Example: the author field
The author field has weight 3 and the aggregation function:
(id*5 + name*1 + type*2) / 8
This means the author object has three sub-fields (id, name, type), each with their own importance weight. The formula works like this:
- For each sub-field, substitute 1 if present, 0 if absent
- Evaluate the formula to get a completeness ratio (0 to 1)
- Multiply the completeness ratio by the field's weight to get points earned
Scenario: You provide an author with an id and a name, but no type:
completeness = (1*5 + 1*1 + 0*2) / 8 = 6/8 = 0.75
points earned = 3 (author weight) x 0.75 = 2.25
If you had filled in all three sub-fields:
completeness = (1*5 + 1*1 + 1*2) / 8 = 8/8 = 1.0
points earned = 3 x 1.0 = 3.0
Example: the subject_source field
The subject_source field has weight 5 and the aggregation function:
(id*5 + name*2 + version*4 + type*2 + documentation*1 + content_url*0
+ content_type*0 + metadata_url*0 + metadata_type*0) / 14
Notice that some sub-fields like content_url and metadata_url have weight 0 -- they don't affect the score at all.
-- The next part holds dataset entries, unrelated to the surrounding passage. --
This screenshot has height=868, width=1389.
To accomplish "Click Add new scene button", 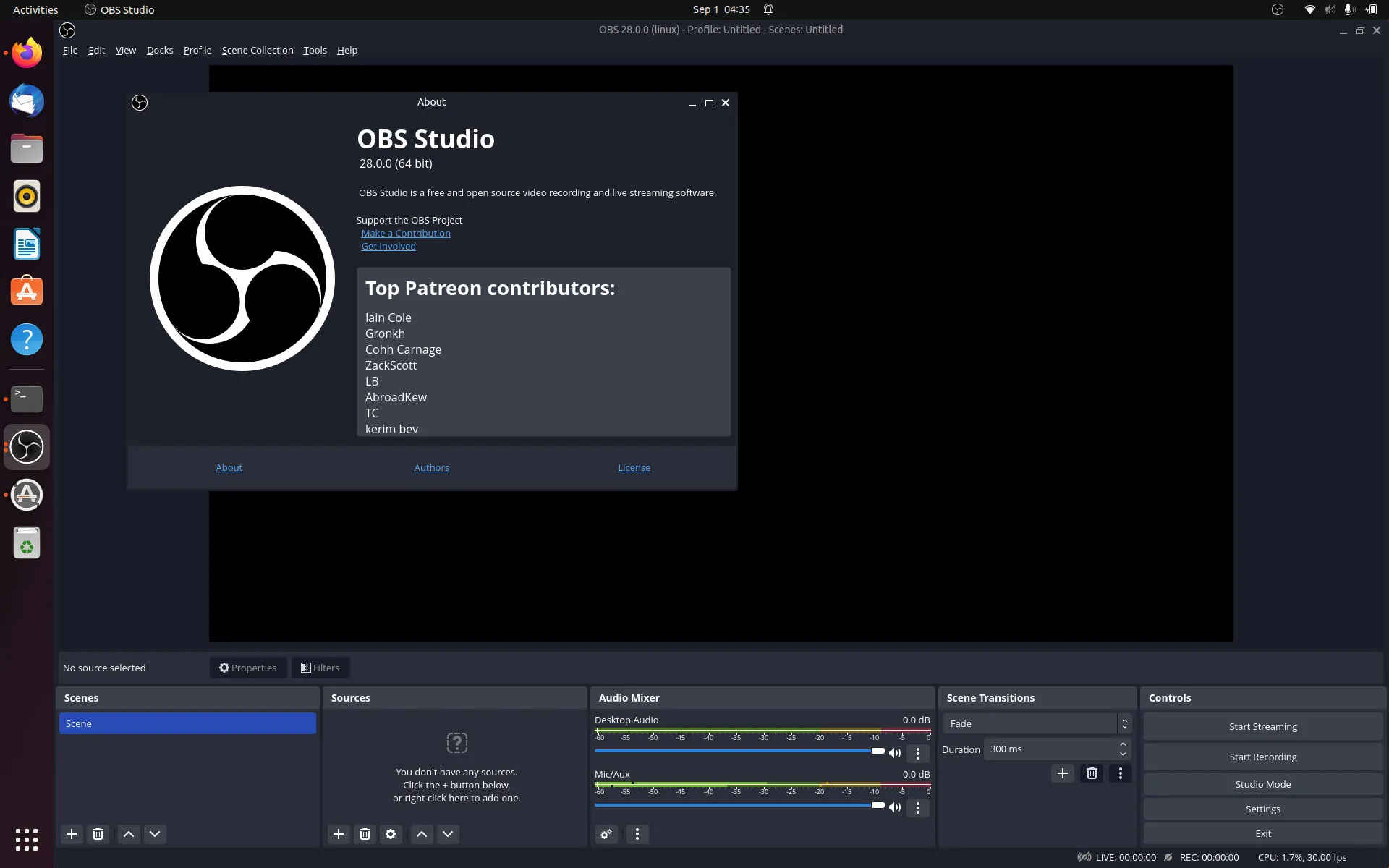I will tap(71, 833).
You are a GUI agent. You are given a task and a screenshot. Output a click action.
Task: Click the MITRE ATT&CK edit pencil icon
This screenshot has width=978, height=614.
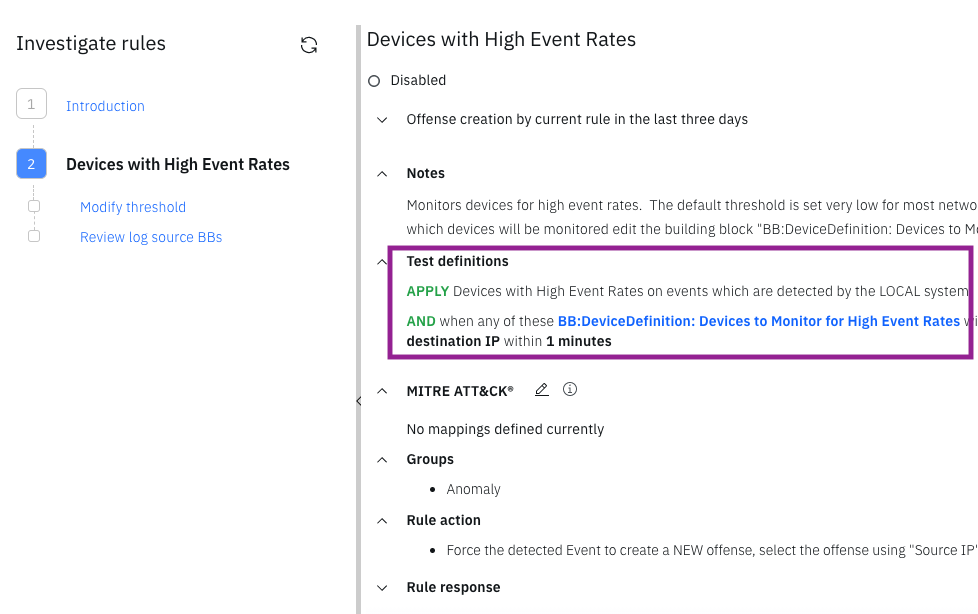point(541,390)
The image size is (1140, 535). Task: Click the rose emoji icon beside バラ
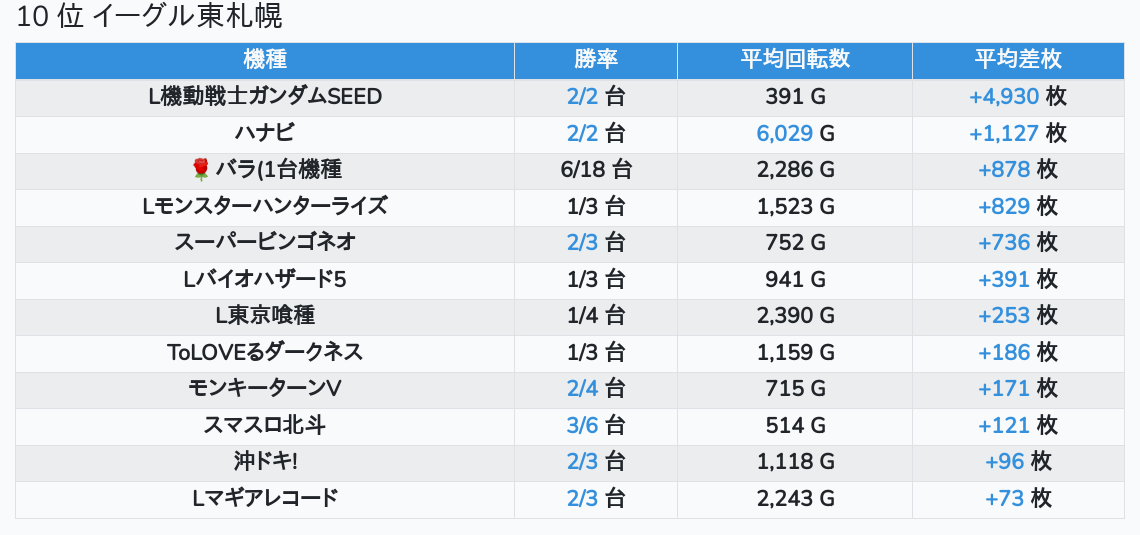click(200, 170)
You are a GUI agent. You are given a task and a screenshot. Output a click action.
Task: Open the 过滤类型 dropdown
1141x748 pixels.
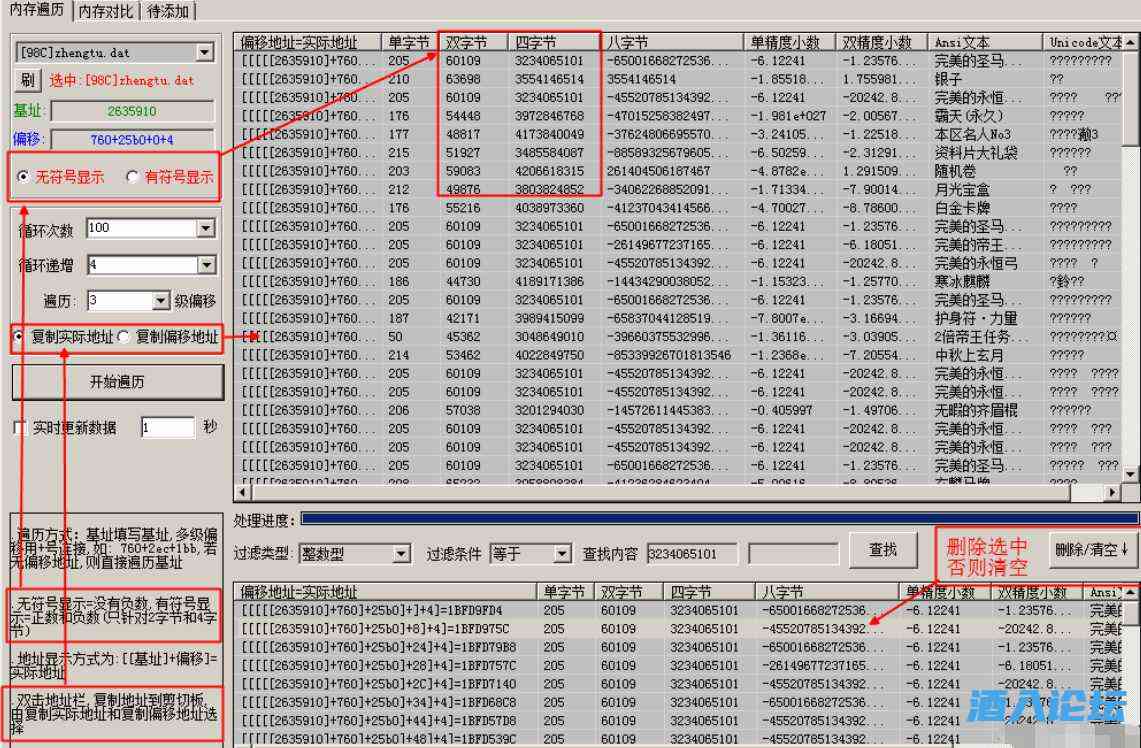(x=401, y=553)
The most important sub-fields are id (5) and version (4).
Scenario: You provide a source with id, name, and version:
completeness = (1*5 + 1*2 + 1*4 + 0*2 + 0*1 + 0*0 + 0*0 + 0*0 + 0*0) / 14
= 11/14 = 0.786
points earned = 5 x 0.786 = 3.93
Full weight table
MappingSpecification (top-level)
| Field | Weight | Type |
|---|---|---|
| id | 5 | simple |
| license | 5 | simple |
| subject_source | 5 | complex (Source) |
| object_source | 5 | complex (Source) |
| version | 4 | simple |
| creator | 4 | complex (Agent) |
| description | 3 | simple |
| author | 3 | complex (Agent) |
| type | 2 | simple |
| name | 2 | simple |
| publication_date | 2 | simple |
| mapping_method | 2 | simple |
| documentation | 2 | simple |
| content_url | 0 | simple |
| reviewer | 0 | complex (Agent) |
Agent sub-fields (used by author, creator, reviewer)
| Field | Weight in aggregation |
|---|---|
| id | 5 |
| type | 2 |
| name | 1 |
Source sub-fields (used by subject_source, object_source)
| Field | Weight in aggregation |
|---|---|
| id | 5 |
| version | 4 |
| name | 2 |
| type | 2 |
| documentation | 1 |
| content_url | 0 |
| content_type | 0 |
| metadata_url | 0 |
| metadata_type | 0 |
Worked example
Given this mapping specification:
id: "https://example.org/my-mapping"
license: "CC-BY-4.0"
version: "1.0"
type: sssom
author:
id: "https://orcid.org/0000-0001-1234-5678"
name: "Jane Doe"
subject_source:
id: "http://purl.obolibrary.org/obo/doid.owl"
name: "Disease Ontology"
version: "2024-01-01"
type: ontology
The scoring works out as follows:
| Field | Weight | Earned | Calculation |
|---|---|---|---|
| id | 5 | 5.0 | present |
| license | 5 | 5.0 | present |
| version | 4 | 4.0 | present |
| type | 2 | 2.0 | present |
| author | 3 | 2.25 | (1*5 + 1*1 + 0*2)/8 = 0.75, then 3 x 0.75 |
| subject_source | 5 | 4.64 | (1*5 + 1*2 + 1*4 + 1*2 + 0*1 + ...)/14 = 0.929, then 5 x 0.929 |
| object_source | 5 | 0.0 | absent |
| creator | 4 | 0.0 | absent |
| description | 3 | 0.0 | absent |
| name | 2 | 0.0 | absent |
| publication_date | 2 | 0.0 | absent |
| mapping_method | 2 | 0.0 | absent |
| documentation | 2 | 0.0 | absent |
| content_url | 0 | 0.0 | absent (weight 0 anyway) |
| reviewer | 0 | 0.0 | absent (weight 0 anyway) |
| Total | 44 | 22.89 |
FAIR score = 22.89 / 44 = 0.52
This specification is about halfway there -- adding an object_source, creator, and description would significantly improve the score.
Using the CLI
You can score a mapping specification file from the command line:
fair-mappings score my-mapping.yaml
This prints a detailed breakdown of the score for each field along with the overall FAIR score.